PyOxidizer configuration

Now create an initial PyOxidizer configuration file at your project root folder:

(venv)dante@Camelot:~/Projects/cifra$ cd ..
(venv) dante@Camelot:~/Projects$ pyoxidizer init-config-file cifra
writing cifra/pyoxidizer.bzl

A new PyOxidizer configuration file has been created.
This configuration file can be used by various `pyoxidizer`
commands

For example, to build and run the default Python application:

$ cd cifra
$ pyoxidizer run

The default configuration is to invoke a Python REPL. You can
edit the configuration file to change behavior.

(venv)dante@Camelot:~/Projects$

Generated pyoxidizer.bzl is written in Starlark, a python dialect for configuration files, so we'll feel at home there. Nevertheless, that configuration file is rather long and although it is fully commented at first it is not clear how to align all the moving parts. PyOxidizer is pretty complete too but it can be rather overwhelming for anyone that only wants to get started. Filtering the entire PyOxidizer documentation site, I've found this section as the most helpful to customize PyOxidizer configuration file.

There are many approaches to build binaries using PyOxidizer. Let's assume you have a setuptools setup.py file for your project, then we can ask PyOxidizer run that setup.py inside it's customized python. To do that add next line before return line of pyoxidizer.bzl make_exe() function:

# Run cifra's own setup.py and include installed files in binary bundle.
exe.add_python_resources(exe.setup_py_install(package_path=CWD))

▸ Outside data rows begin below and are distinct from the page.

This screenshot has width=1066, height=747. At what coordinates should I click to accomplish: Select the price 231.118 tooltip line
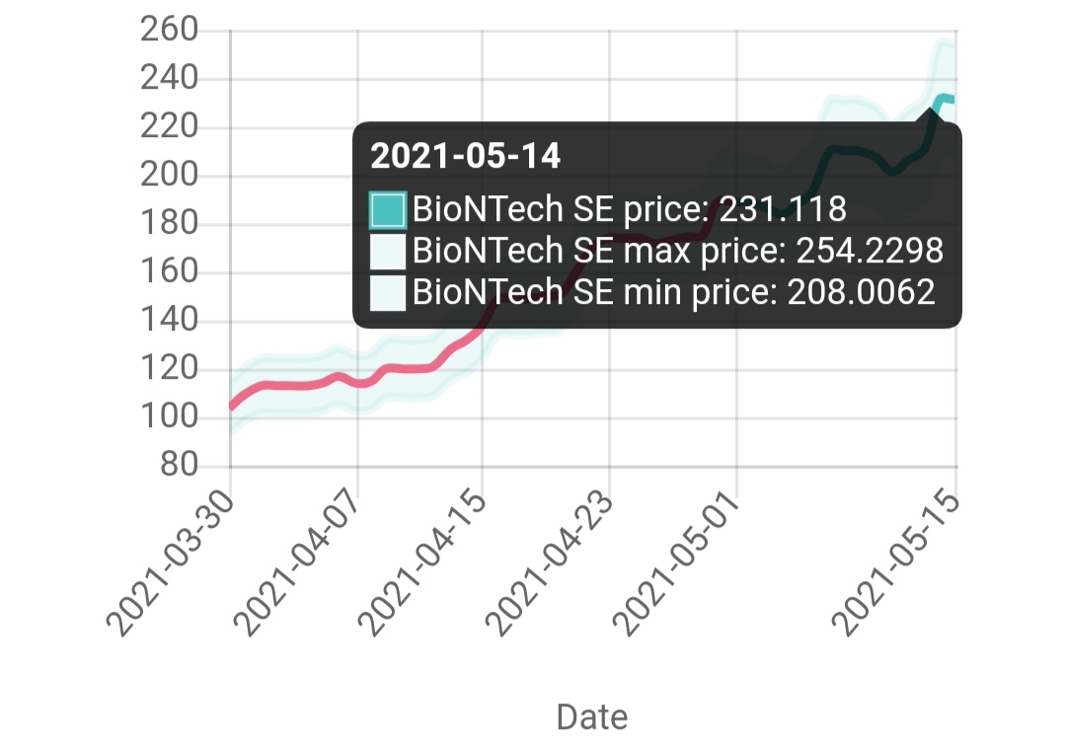coord(629,209)
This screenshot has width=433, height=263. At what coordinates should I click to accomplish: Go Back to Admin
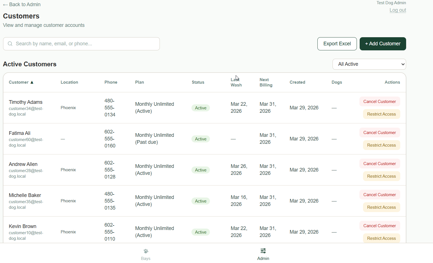pos(22,4)
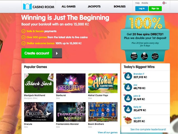Click the Casino Room logo icon
This screenshot has height=134, width=178.
(27, 6)
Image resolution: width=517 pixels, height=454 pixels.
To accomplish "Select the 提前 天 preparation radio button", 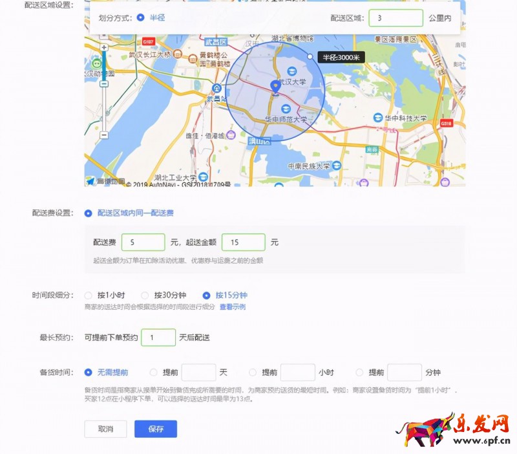I will (154, 373).
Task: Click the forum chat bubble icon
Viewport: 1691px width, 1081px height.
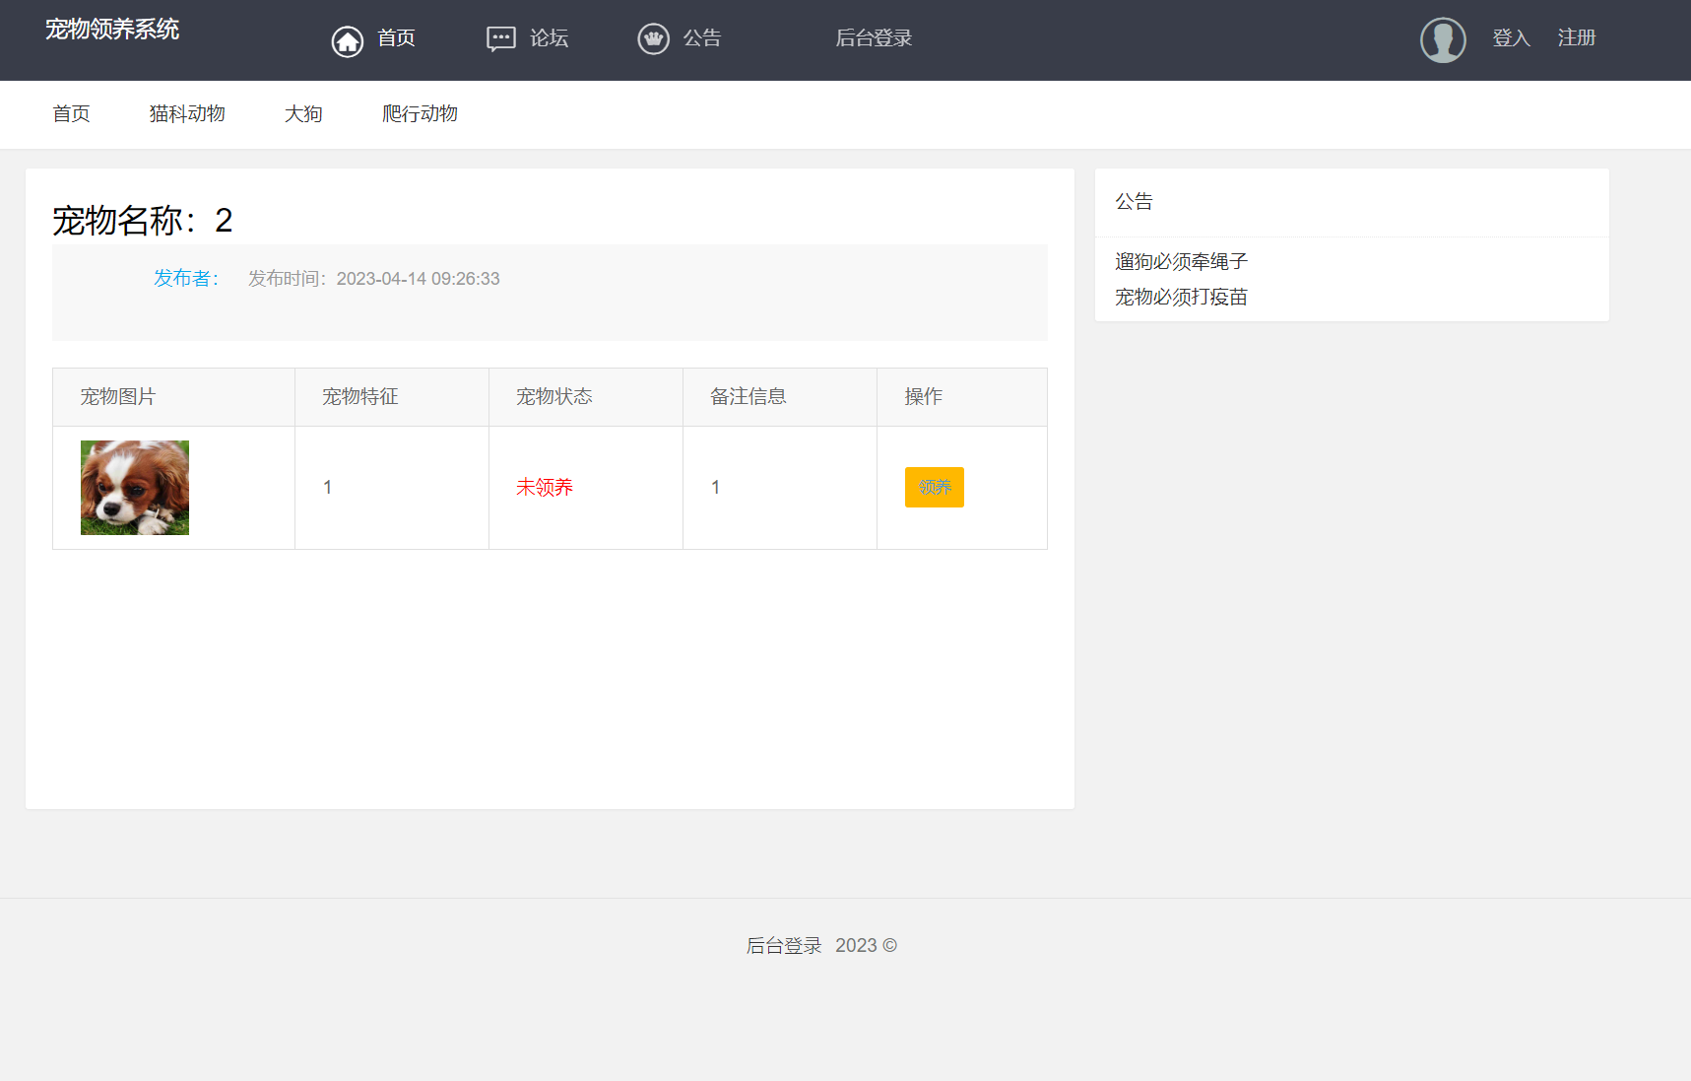Action: click(500, 39)
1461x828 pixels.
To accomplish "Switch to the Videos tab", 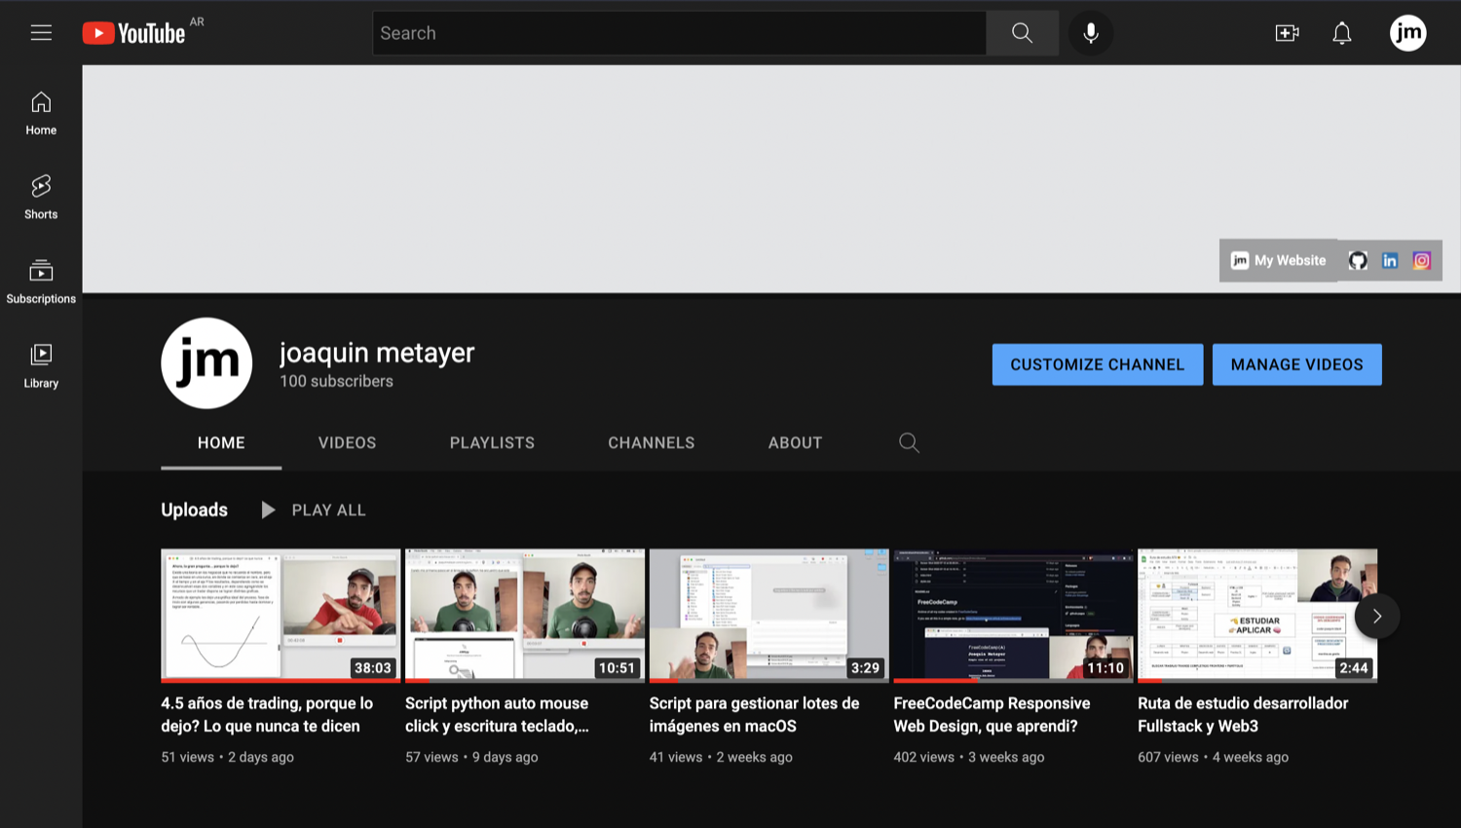I will 347,443.
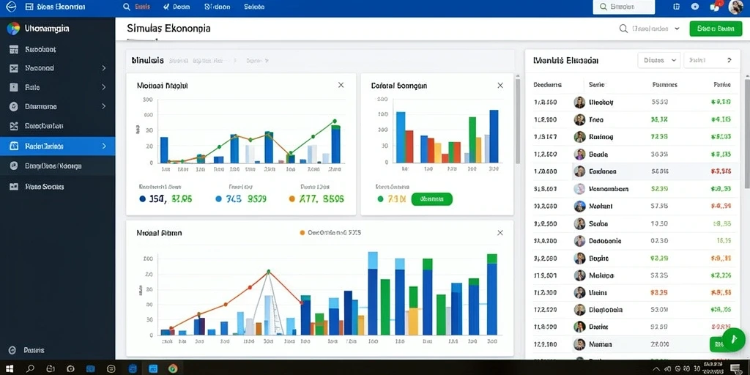The image size is (750, 375).
Task: Click the green pill button under the second chart
Action: pos(431,199)
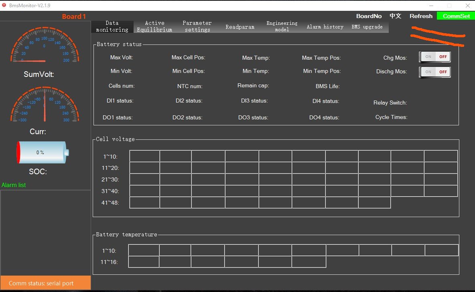Toggle the Chg Mos switch
The image size is (475, 292).
(x=435, y=57)
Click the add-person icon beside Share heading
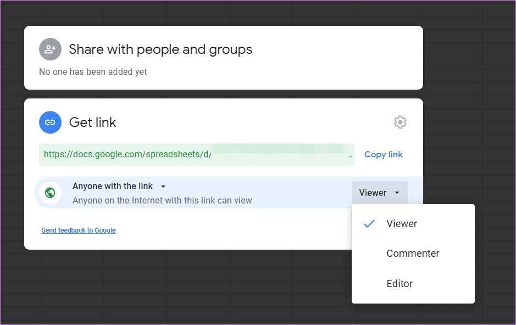 coord(50,49)
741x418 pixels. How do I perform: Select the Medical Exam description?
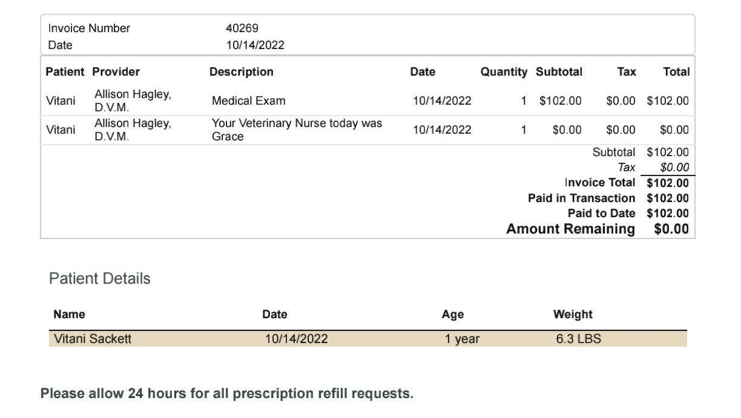tap(248, 101)
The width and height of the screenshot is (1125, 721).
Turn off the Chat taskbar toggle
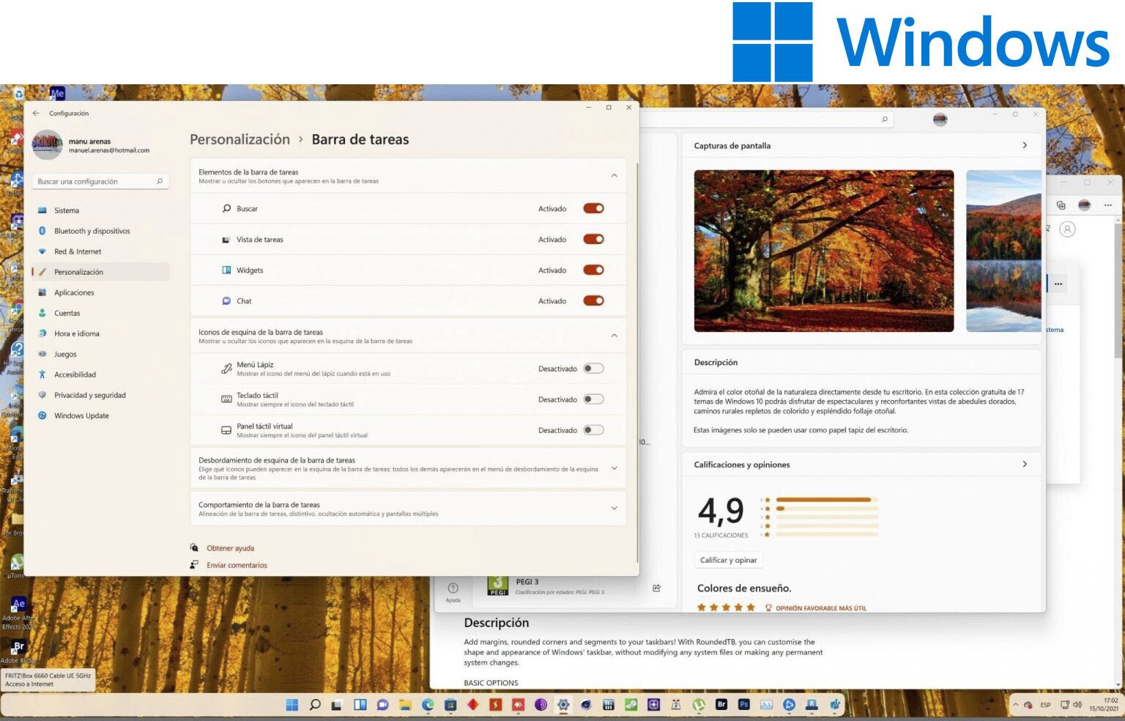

In package_path parameter you have to provide your setup.py path. I've provided a CWD argument because I'm assuming that pyoxidizer.bzl and setup.py are at the same folder.

Next thing to customize at pyoxidizer.bzl is that it defaults to build a Windows MSI executable. At Linux we want an ELF executable output. So, first comment line near the end that registers a target to build a msi installer:

#register_target("msi_installer", make_msi, depends=["exe"])

We need also an entry point for our application. It would be nice if PyOxidicer would take setup.py entry_points parameter configuration but it doesn't. Instead we have to provide it manually through pyoxidizer.bzl configuration file. In our example just find the line at make_exe() function where python_config variable is created and place after:

python_config.run_command = "from cifra.cifra_launcher import main; main()"


Building executable binaries

Just now, you can run "pyoxidizer build" and pyoxidizer will begin to bundle our application.

But Cifra has a very specific problem at this point. If you try to run build over cifra with configuration so far, you will get next error:

(venv)dante@Camelot:~/Projects/cifra$ pyoxidizer build
[...]
error[PYOXIDIZER_PYTHON_EXECUTABLE]: adding PythonExtensionModule<name=sqlalchemy.cimmutabledict>

Caused by:
extension module sqlalchemy.cimmutabledict cannot be loaded from memory but memory loading required
--> ./pyoxidizer.bzl:272:5
|
272 | exe.add_python_resources(exe.setup_py_install(package_path=CWD))
| ^^^^^^^^^^^^^^^^^^^^^^^^^^^^^^^^^^^^^^^^^^^^^^^^^^^^^^^^^^^^^^^^ add_python_resources()


error: adding PythonExtensionModule<name=sqlalchemy.cimmutabledict>

Caused by:
extension module sqlalchemy.cimmutabledict cannot be loaded from memory but memory loading required

(venv)dante@Camelot:~/Projects$

PyOxidizer tries to embed every dependency of your application inside produced binary (in-memory mode). This is nice because you end with an unique distributable binary file and performance to load those dependencies is improved. Problem is that not every package out there admits to be embedded that way. Here SQLAlchemy fails to be embedded. 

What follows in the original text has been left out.